Recognition (deployment)

for new sample x : m* ← argmax_{m ∈ M} f(x, m) s.t. dist(x, m) ≤ m.r_B if m* found label x as class(m*) else return NO MATCH

What this visualizer shows

Each generation sweeps through all antigens in sequence. Phase 1 (first Step click): the active antigen glows; top-k parents are selected and their clone cloud appears. Phase 2 (second Step click): best clones replace parents; memory M is updated; d lowest-affinity cells are replaced with randoms. B cells are coloured by nearest antigen during the pass only — at rest all cells render neutrally, since CLONALG tracks no ownership.
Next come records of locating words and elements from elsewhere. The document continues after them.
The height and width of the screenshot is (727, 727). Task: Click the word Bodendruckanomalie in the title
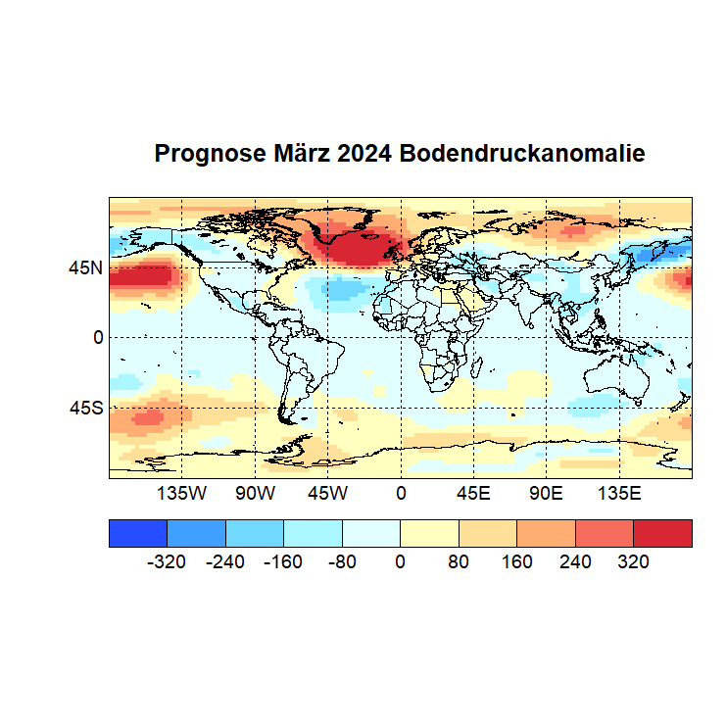(x=522, y=154)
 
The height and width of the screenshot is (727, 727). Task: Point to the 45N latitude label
(x=84, y=267)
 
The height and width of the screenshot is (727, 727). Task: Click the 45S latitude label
(x=84, y=408)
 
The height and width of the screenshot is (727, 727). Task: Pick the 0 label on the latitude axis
(x=98, y=337)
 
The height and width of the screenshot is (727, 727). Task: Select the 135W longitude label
(x=182, y=493)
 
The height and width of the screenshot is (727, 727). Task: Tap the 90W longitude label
(x=255, y=493)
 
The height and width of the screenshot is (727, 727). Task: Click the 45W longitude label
(x=327, y=493)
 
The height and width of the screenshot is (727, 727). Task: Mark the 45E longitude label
(x=473, y=493)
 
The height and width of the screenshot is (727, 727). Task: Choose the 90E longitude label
(x=546, y=493)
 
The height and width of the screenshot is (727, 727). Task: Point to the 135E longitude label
(x=618, y=493)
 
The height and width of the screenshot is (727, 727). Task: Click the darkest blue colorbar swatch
(x=138, y=533)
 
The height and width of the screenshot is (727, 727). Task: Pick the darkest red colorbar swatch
(x=662, y=533)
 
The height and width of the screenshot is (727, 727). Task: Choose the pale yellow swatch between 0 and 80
(x=429, y=533)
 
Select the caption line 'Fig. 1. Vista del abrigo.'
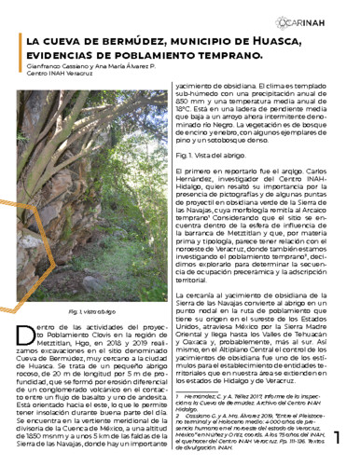215,155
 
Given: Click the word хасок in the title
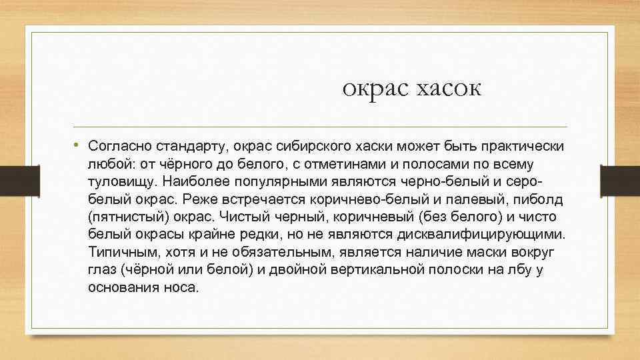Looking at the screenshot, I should tap(448, 88).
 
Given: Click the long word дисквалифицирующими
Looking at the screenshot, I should tap(480, 235).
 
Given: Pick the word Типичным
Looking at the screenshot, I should tap(118, 253).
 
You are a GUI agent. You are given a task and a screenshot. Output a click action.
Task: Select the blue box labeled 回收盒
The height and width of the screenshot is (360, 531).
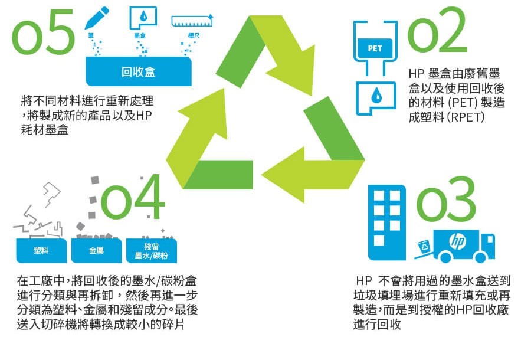pyautogui.click(x=139, y=72)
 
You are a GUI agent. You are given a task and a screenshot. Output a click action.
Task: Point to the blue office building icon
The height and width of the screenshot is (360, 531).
pyautogui.click(x=387, y=222)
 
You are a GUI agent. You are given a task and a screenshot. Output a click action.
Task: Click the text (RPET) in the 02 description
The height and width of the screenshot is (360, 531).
pyautogui.click(x=466, y=117)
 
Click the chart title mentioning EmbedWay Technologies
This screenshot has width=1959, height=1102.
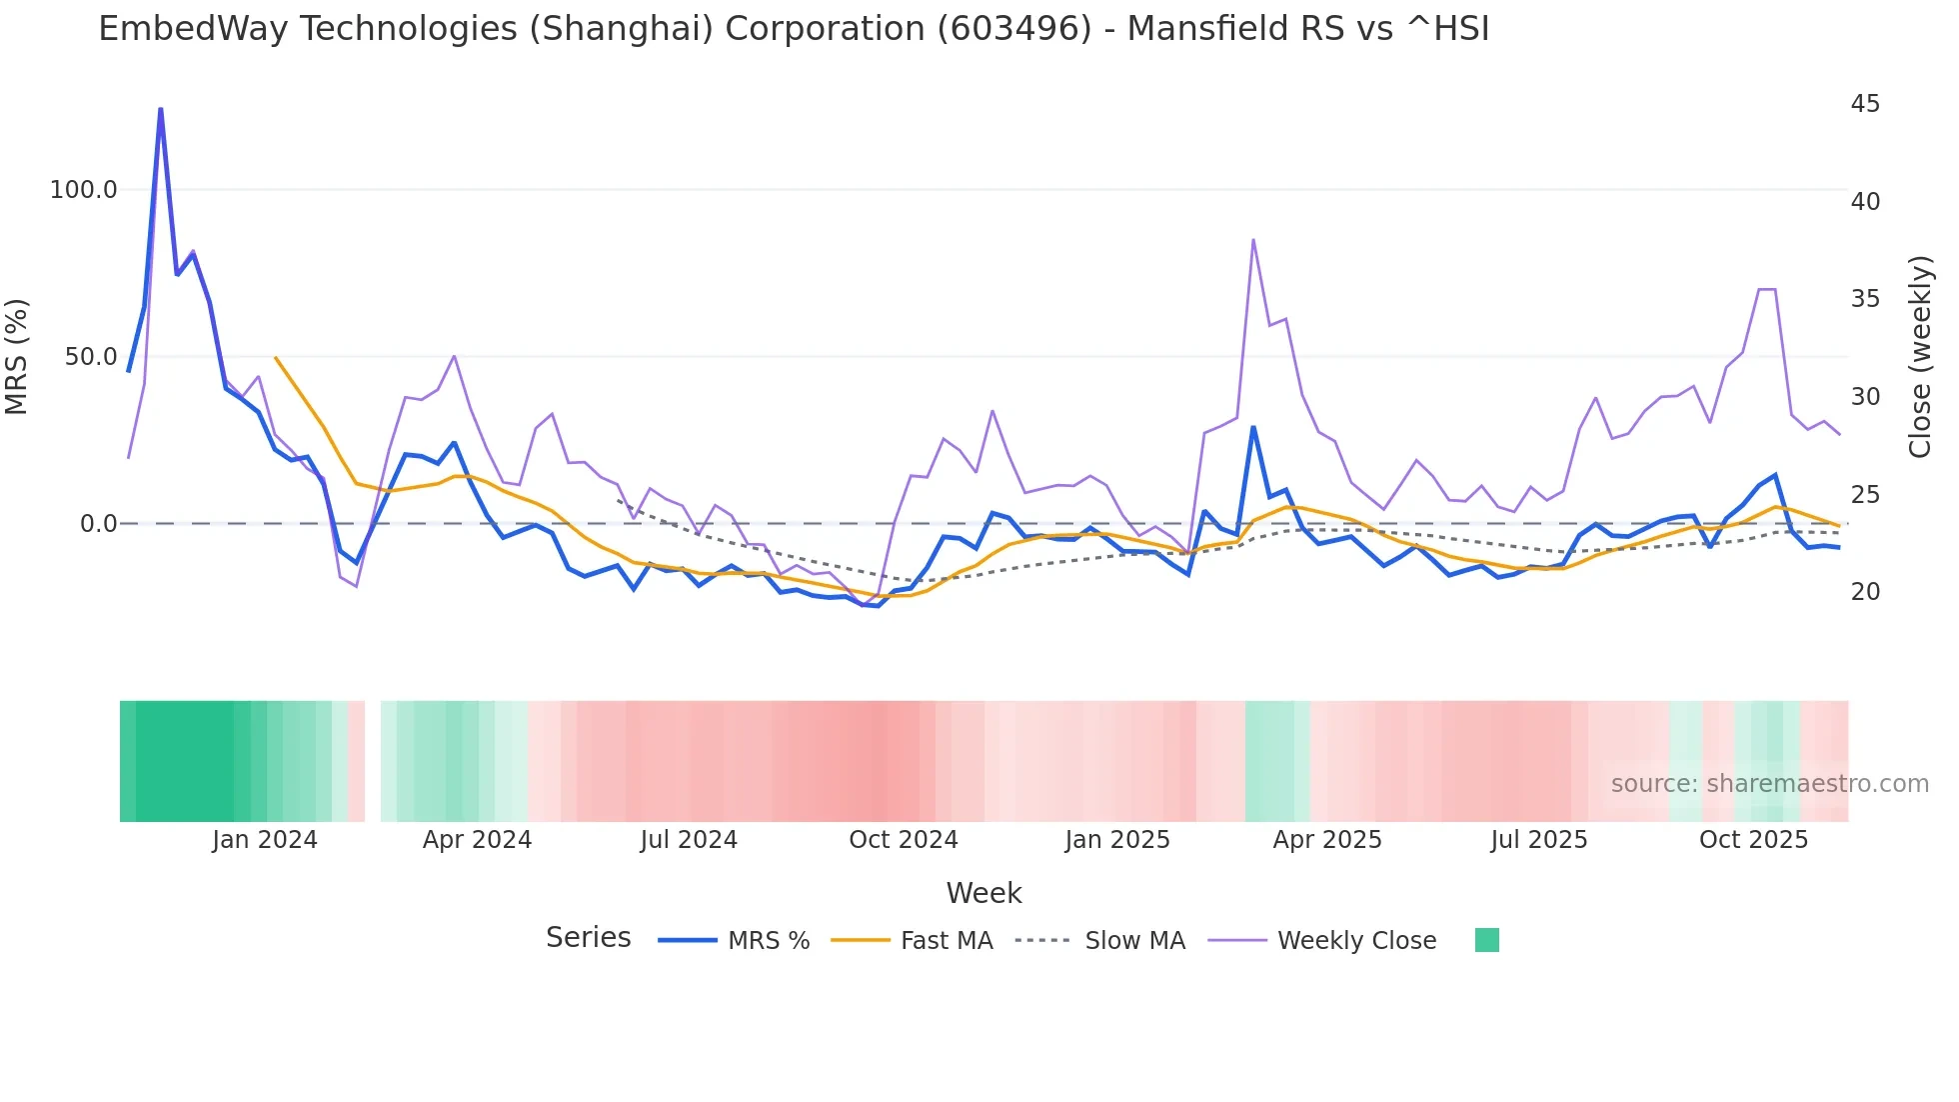click(x=794, y=29)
Relationship to GAs & ES — key similarities and differences

Affinity = fitness — same role, different name; both drive selection toward better solutions

Clonal expansion ≈ fitness-proportionate selection + replication — more clones for higher-affinity cells, analogous to roulette-wheel; unlike GA, clones are copies of a single parent (no crossover)

No crossover — purely mutation-driven; structurally similar to (μ+λ)-ES but run independently per antigen each generation

Hypermutation rate ∝ 1/f — mutation tightens as affinity grows, the inverse of early GA intuition; compare to self-adaptive ES where σ also shrinks near the optimum via a separate strategy parameter

Per-antigen loop = multi-modal structure — each antigen is a separate peak to cover; the outer loop over S is analogous to Unit 4 niching, maintaining diversity across multiple targets simultaneously

Memory set M = elitism per antigen — M is the output, not just the population; analogous to an archive in multi-objective EA (Unit 3) but indexed by class rather than by objective trade-off

Random replacement = diversity maintenance — prevents full convergence; analogous to random immigrants in GAs

Can follow NSA — NSA learns the self/non-self boundary (one-class); CLONALG then learns to distinguish which non-self class, using NSA’s rejected regions as the anomaly search space

Note on dimensionality: This 2D projection is a pedagogical simplification. In practice, feature spaces are high-dimensional (dozens to hundreds of features), and random detector coverage becomes exponentially sparse — a fundamental challenge for real-valued immune algorithms that motivates structured detector generation strategies.